Dataset items
+-------+

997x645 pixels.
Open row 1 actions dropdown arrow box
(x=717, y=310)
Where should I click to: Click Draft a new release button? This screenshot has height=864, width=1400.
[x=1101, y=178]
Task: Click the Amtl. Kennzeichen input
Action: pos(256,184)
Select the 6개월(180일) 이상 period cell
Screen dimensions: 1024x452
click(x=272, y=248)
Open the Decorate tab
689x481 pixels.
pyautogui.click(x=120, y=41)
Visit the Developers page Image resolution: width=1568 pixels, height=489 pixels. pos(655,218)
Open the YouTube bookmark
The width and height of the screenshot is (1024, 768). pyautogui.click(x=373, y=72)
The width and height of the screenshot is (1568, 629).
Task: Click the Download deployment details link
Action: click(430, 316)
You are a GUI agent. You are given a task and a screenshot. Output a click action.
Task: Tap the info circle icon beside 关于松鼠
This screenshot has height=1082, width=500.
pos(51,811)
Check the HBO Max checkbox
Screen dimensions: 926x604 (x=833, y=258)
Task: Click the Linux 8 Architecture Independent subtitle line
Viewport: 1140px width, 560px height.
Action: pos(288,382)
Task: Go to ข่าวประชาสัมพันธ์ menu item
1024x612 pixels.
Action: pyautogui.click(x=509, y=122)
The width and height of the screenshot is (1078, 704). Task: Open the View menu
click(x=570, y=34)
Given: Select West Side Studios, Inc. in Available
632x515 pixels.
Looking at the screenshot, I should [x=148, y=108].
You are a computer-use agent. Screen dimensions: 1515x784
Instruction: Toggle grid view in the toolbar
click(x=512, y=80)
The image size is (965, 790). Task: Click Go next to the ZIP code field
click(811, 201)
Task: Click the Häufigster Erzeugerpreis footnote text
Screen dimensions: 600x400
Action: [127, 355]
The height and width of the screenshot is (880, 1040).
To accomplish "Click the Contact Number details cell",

+-------+

→ The problem: Reproduce only the lines between the line containing "Task: Go to ข่าวประชาสัมพันธ์ menu item" and the last line of the records, those two lines included, exactly.

→ Solution to the exercise:
Task: Go to ข่าวประชาสัมพันธ์ menu item
1024x612 pixels.
Action: pyautogui.click(x=509, y=122)
The width and height of the screenshot is (1078, 704). Task: Open the View menu
click(x=570, y=34)
Given: Select West Side Studios, Inc. in Available
632x515 pixels.
Looking at the screenshot, I should [x=148, y=108].
You are a computer-use agent. Screen dimensions: 1515x784
Instruction: Toggle grid view in the toolbar
click(x=512, y=80)
The image size is (965, 790). Task: Click Go next to the ZIP code field
click(811, 201)
Task: Click the Häufigster Erzeugerpreis footnote text
Screen dimensions: 600x400
Action: [127, 355]
The height and width of the screenshot is (880, 1040).
To accomplish "Click the Contact Number details cell",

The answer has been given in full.